= MIL-STD-2361 =

This military standard established the Standard Generalized Markup Language (SGML) and the Extensible
Markup Language (XML) requirements for use in Army digital publications. Within this military standard, Army
publications SGML/XML requirements are separated by publication types. There are specified sections
for administrative publications, training and doctrine publications, technical and equipment publications
and Global Combat Support System-Army (GCSS-A). This new publication of the standard contains the
XML requirements for Technical Manuals (TM) developed in accordance with the functional requirements
contained in MIL-STD-40051-1 and MIL-STD-40051-2, GCSS-A collection and reporting of maintenance data developed in
accordance with MIL-STD-3008, and administrative publications developed in accordance with AR 25–30.
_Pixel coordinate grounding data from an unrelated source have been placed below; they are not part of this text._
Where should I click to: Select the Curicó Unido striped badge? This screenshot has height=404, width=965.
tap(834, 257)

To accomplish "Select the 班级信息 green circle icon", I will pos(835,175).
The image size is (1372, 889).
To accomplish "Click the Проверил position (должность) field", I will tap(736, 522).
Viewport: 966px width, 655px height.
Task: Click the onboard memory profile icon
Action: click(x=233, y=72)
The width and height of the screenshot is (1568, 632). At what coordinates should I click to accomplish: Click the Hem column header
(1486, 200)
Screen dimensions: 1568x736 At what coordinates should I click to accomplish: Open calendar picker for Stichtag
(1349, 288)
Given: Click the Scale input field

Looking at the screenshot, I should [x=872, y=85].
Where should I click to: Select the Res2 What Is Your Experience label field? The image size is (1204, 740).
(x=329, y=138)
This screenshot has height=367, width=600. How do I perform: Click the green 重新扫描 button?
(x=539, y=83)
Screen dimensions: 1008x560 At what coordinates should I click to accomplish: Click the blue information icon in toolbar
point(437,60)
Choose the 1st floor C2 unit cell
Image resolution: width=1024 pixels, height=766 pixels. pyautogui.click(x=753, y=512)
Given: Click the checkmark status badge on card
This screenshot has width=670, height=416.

The XML requirements are applicable for the development, acquisition, and delivery of Electronic and
Interactive Electronic Publications (EP/IEP) such as Electronic and Interactive Electronic Technical Manuals
(ETM/IETM). The previous SGML for training and doctrine publications functional requirements, developed
in accordance with TRADOC Reg 350-70 and TRADOC Reg 25–36, remain unchanged. Specific Interactive
Multimedia Instruction (IMI) functionality is currently contained in MIL-PRF-29612, The Development
and Acquisition of Training Data Products and TRADOC Reg 350–70, Systems Approach to Training
Management, Processes, and Products.